● **Data shown**
>> start

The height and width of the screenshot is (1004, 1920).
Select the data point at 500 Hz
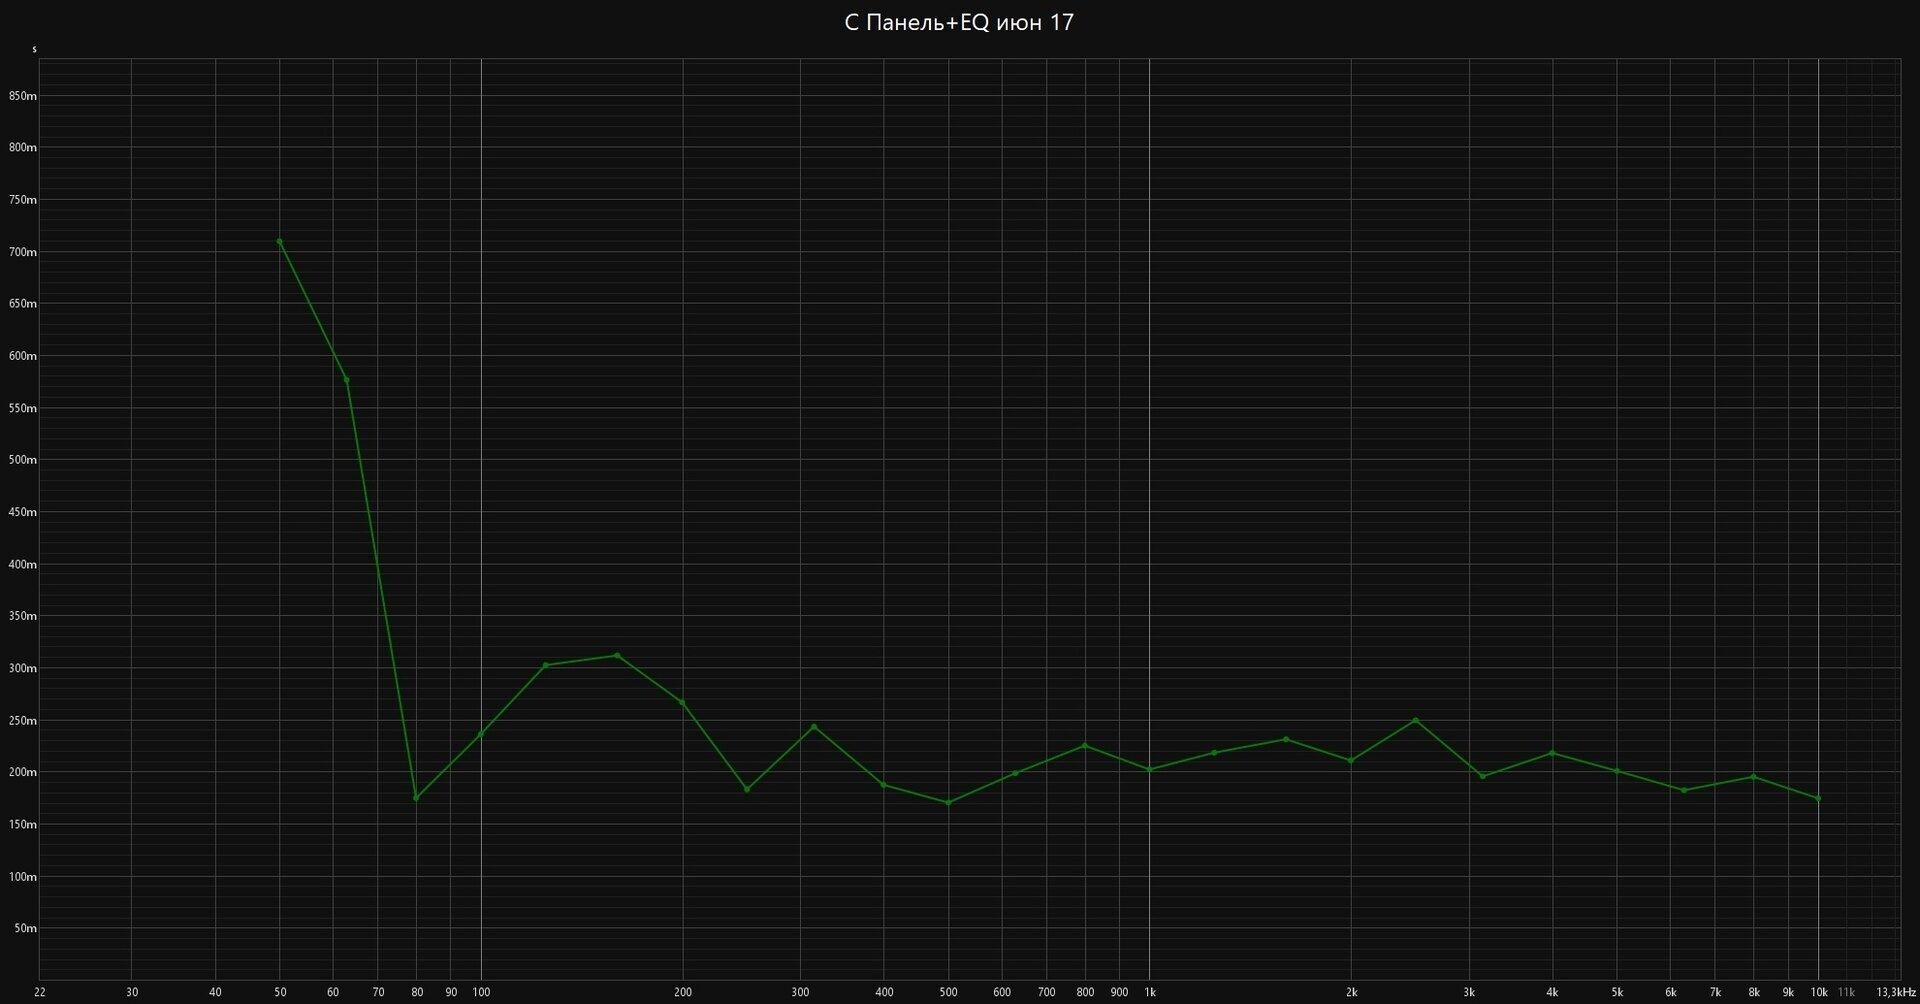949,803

>> end
>> start

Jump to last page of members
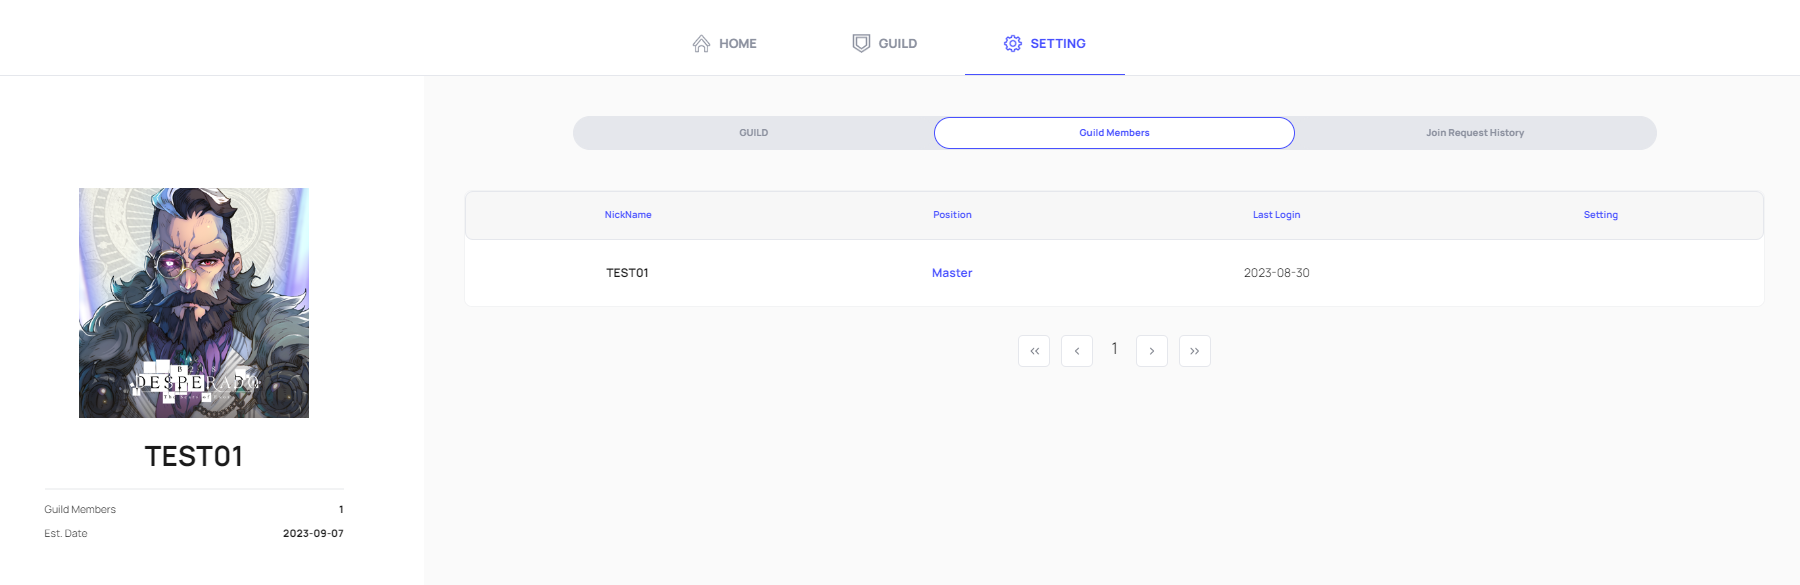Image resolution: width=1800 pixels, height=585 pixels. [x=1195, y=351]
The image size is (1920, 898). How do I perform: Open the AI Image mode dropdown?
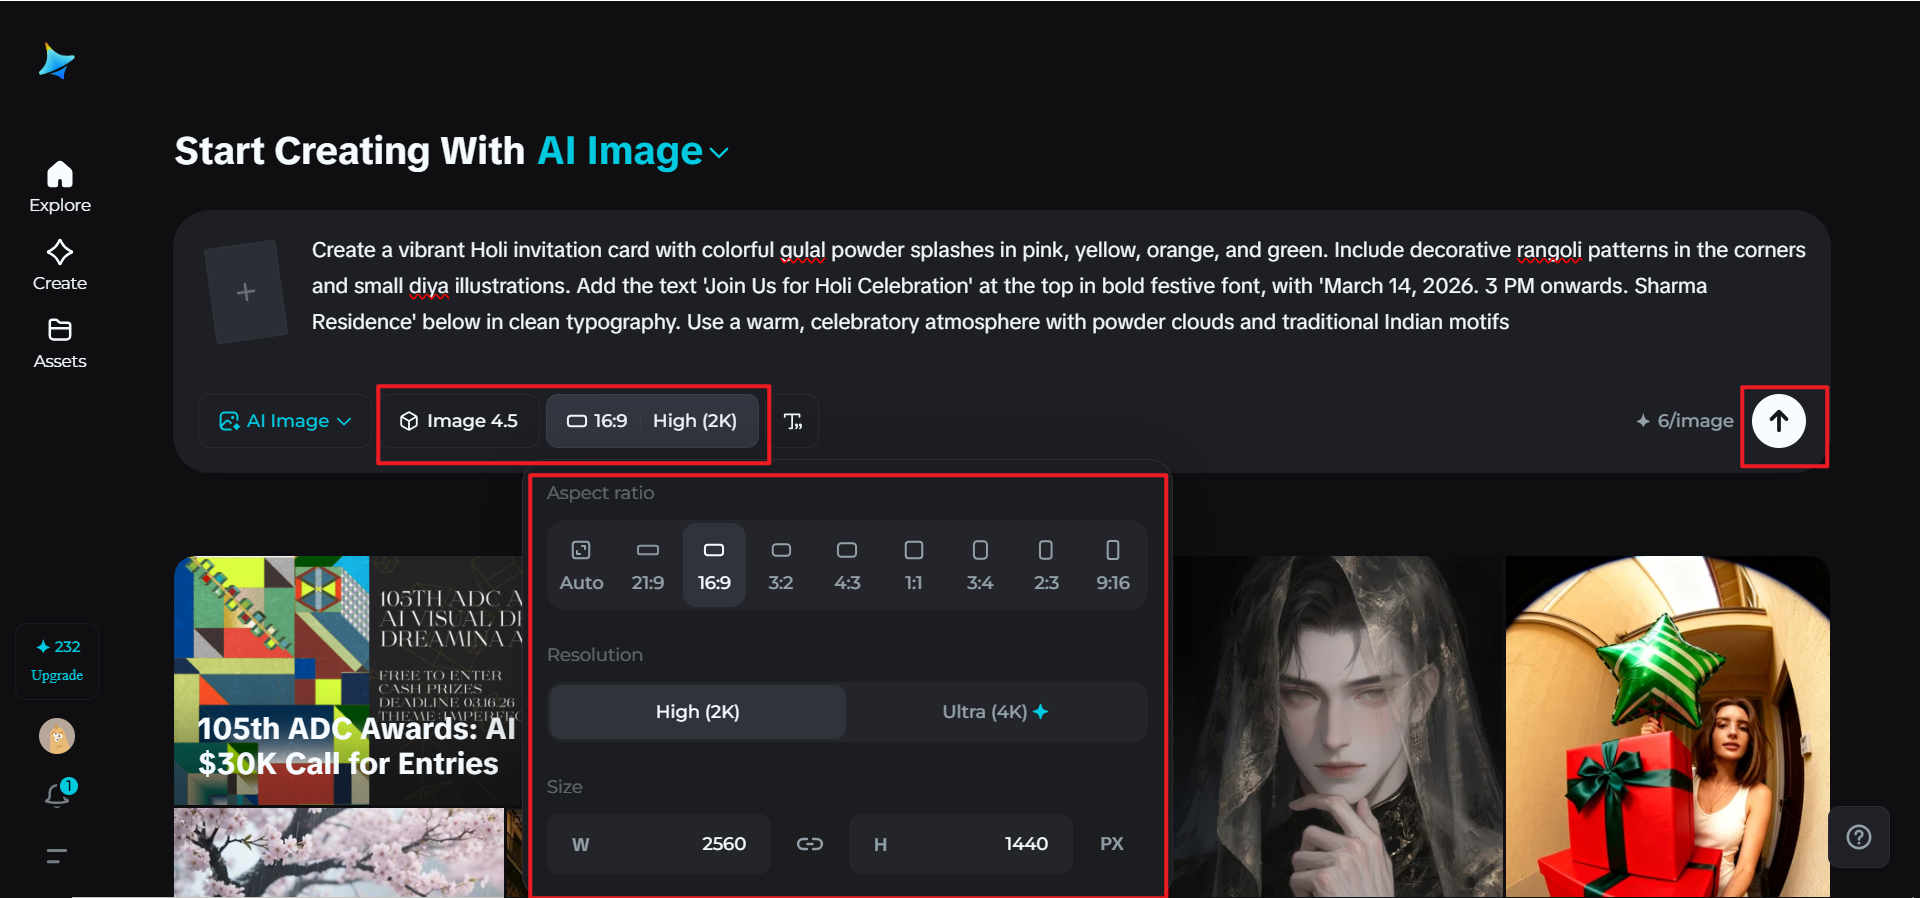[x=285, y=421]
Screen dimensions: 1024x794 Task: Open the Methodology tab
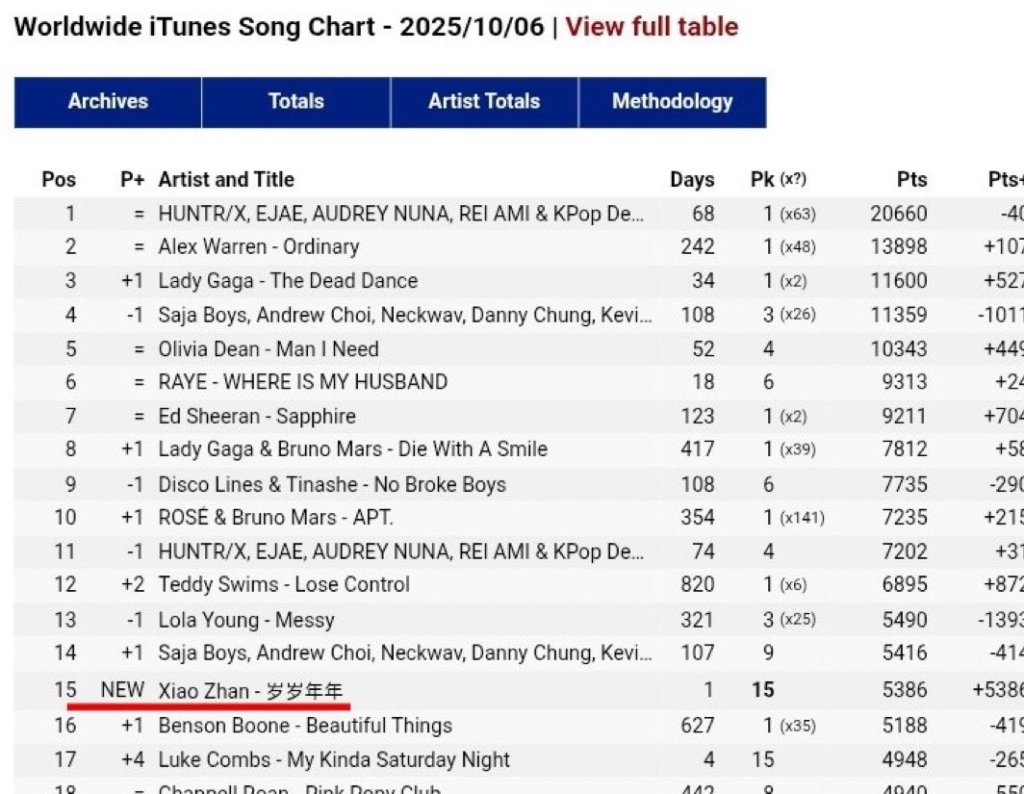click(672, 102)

>> end

● **Brief**
Could you rewrite the data between the line containing "Jump to last page of members" and the line containing "[x=285, y=421]", inclusive, as a Markdown table with the columns Row and Entry, skipping blank lines and omitting the pictures?

● **The response**
| Row | Entry |
|---|---|
| 1 | Jump to last page of members |
| 2 | Image resolution: width=1800 pixels, height=585 pixels. [x=1195, y=351] |
| 3 | The image size is (1920, 898). How do I perform: Open the AI Image mode dropdown? |
| 4 | [x=285, y=421] |